A total of 16 calibration curves were subsequently generated from the PhD™ system to validate the adjusted protocol. All the OD values obtained produced acceptable calibration curves (Figure 2) and the mean OD value for the highest calibrator reached 2.295 ± 0.171 (median = 2.405; range = 1.934–2.553). The recommended values for the high and low controls are 2.4 mg/L – 3.6 mg/L and < 0.35 mg/L, respectively. The high and low controls as used on the PhD™ system produced results of 2.538 ± 0.094 mg/L and < 0.35 mg/L, respectively.

FIGURE 2

VaccZyme™ Anti-Hib enzyme-linked immunosorbent assay calibration curves before and after optimisation.
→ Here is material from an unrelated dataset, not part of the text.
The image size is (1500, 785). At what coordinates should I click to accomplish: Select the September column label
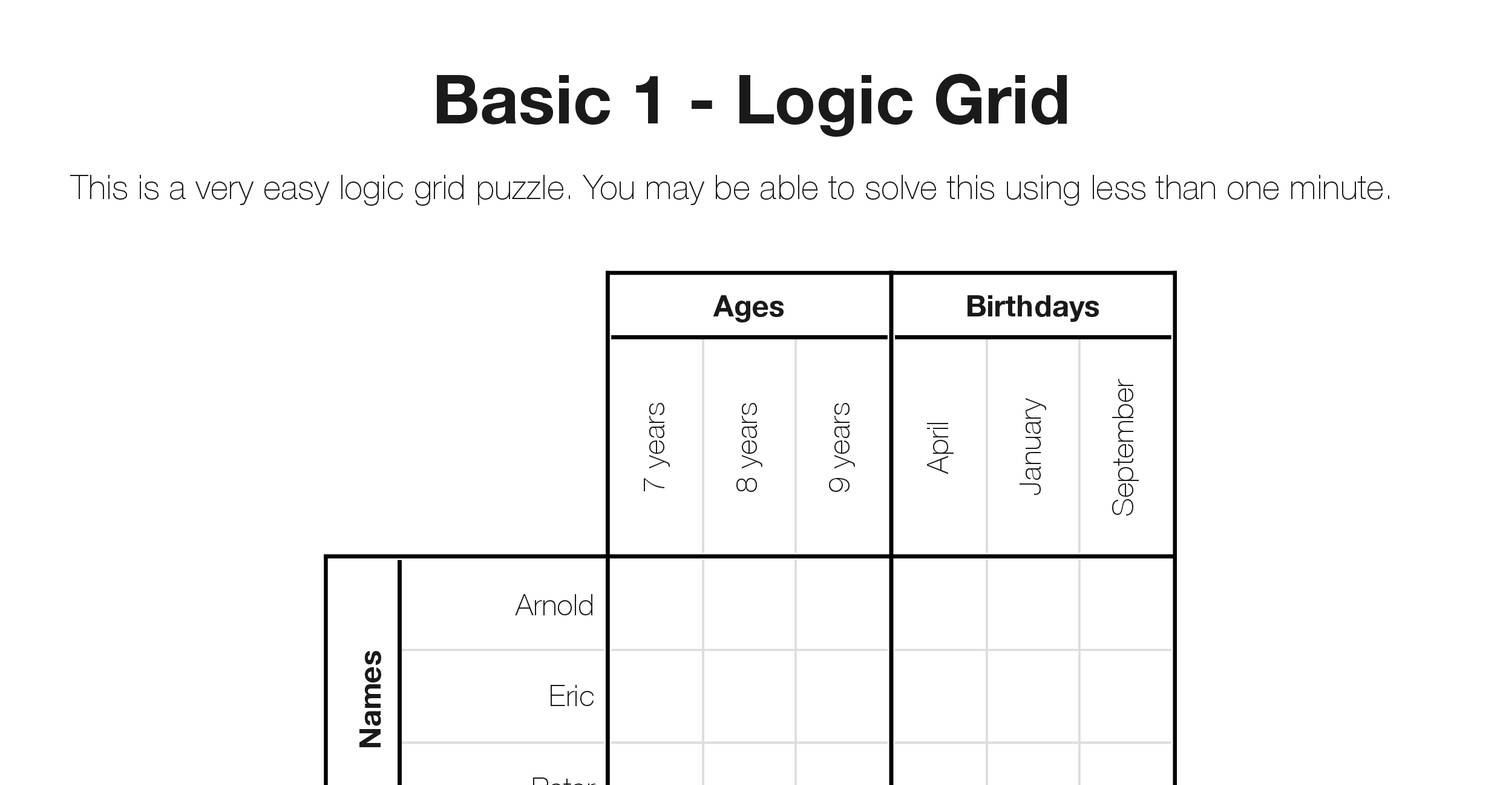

To confirm our findings, calibrators and controls were included in different positions and orders on the plate. Values obtained for these tests were within 5% of the required ranges, which suggested that the amended protocol had a uniform effect on all individual wells of the plate (data not shown).

Discussion

Automated systems, such as the BioRad PhD™ instrument, are extremely useful and accurate in assessing immune responses to specific antigens following disease or vaccination. The major advantages of automation or semi-automation include the use of volumes as low as 1 μL, increased accuracy and reproducibility of results, better use of expensive skilled labour, faster overall laboratory turnaround time, ability to perform multiple assays simultaneously and cost effectiveness due to use of multianalyte reagents. Use of an automated system also eliminates pipette volume variation and handling errors.

Accurate, reproducible and reliable laboratory results are crucial for patient management and care, such as initiating treatment in patients with possible immunodeficiency and revaccination of children with insufficient protection following routine childhood vaccination. It is furthermore important for evaluation of study cohort results or establishing reference ranges for specific populations or age groups.

This study emphasises the importance of optimisation and validation whenever changing protocols or reagents in order to produce valid and accurate results. In the case of the MK016 assay it was not possible to transfer the protocol established for the manual method to the automated system without modification. After troubleshooting all the individual steps of both methods, a methodological difference was identified and addressed. The modified protocol was scrutinised by repeated measurements of samples of known concentration in different assays and plate positions before amending the existing protocol.